_ABOUT THIS TASK_. Should the word "Check" occur in a line of the records, copy that line.

_SUPPLIED ENTRIES_.
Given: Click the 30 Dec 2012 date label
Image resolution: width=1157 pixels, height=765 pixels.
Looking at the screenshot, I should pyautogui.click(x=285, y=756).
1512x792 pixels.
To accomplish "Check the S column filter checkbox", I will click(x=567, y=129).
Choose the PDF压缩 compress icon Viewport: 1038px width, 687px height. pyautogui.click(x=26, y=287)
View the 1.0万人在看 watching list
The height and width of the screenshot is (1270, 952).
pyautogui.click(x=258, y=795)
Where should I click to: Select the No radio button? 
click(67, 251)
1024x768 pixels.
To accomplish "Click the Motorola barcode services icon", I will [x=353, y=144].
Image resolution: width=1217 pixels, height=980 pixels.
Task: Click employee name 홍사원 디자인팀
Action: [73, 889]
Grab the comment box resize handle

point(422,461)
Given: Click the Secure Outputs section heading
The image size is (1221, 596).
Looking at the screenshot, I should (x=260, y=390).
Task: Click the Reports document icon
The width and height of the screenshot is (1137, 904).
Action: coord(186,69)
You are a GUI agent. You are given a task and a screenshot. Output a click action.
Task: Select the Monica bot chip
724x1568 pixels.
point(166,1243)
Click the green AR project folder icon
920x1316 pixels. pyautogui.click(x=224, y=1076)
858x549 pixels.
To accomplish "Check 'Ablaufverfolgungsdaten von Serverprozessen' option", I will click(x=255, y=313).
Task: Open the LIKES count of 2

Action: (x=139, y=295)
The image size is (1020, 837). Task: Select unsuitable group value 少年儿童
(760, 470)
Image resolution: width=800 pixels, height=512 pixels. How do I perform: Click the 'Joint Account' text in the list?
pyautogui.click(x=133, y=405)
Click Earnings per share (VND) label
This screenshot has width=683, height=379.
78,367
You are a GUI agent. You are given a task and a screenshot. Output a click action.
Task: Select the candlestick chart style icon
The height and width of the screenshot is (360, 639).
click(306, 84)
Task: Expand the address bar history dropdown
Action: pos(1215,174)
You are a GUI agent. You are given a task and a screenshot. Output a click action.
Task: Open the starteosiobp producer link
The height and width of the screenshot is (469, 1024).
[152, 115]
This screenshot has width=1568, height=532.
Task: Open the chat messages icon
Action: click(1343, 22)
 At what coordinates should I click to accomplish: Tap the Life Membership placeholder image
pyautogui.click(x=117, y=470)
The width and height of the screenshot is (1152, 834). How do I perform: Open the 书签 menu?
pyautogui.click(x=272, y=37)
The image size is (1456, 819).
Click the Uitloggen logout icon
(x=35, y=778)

_RESPONSE FOR THIS EXERCISE_.
To accomplish "Check the S column filter checkbox", I will click(x=567, y=129).
To accomplish "Check 'Ablaufverfolgungsdaten von Serverprozessen' option", I will click(x=255, y=313).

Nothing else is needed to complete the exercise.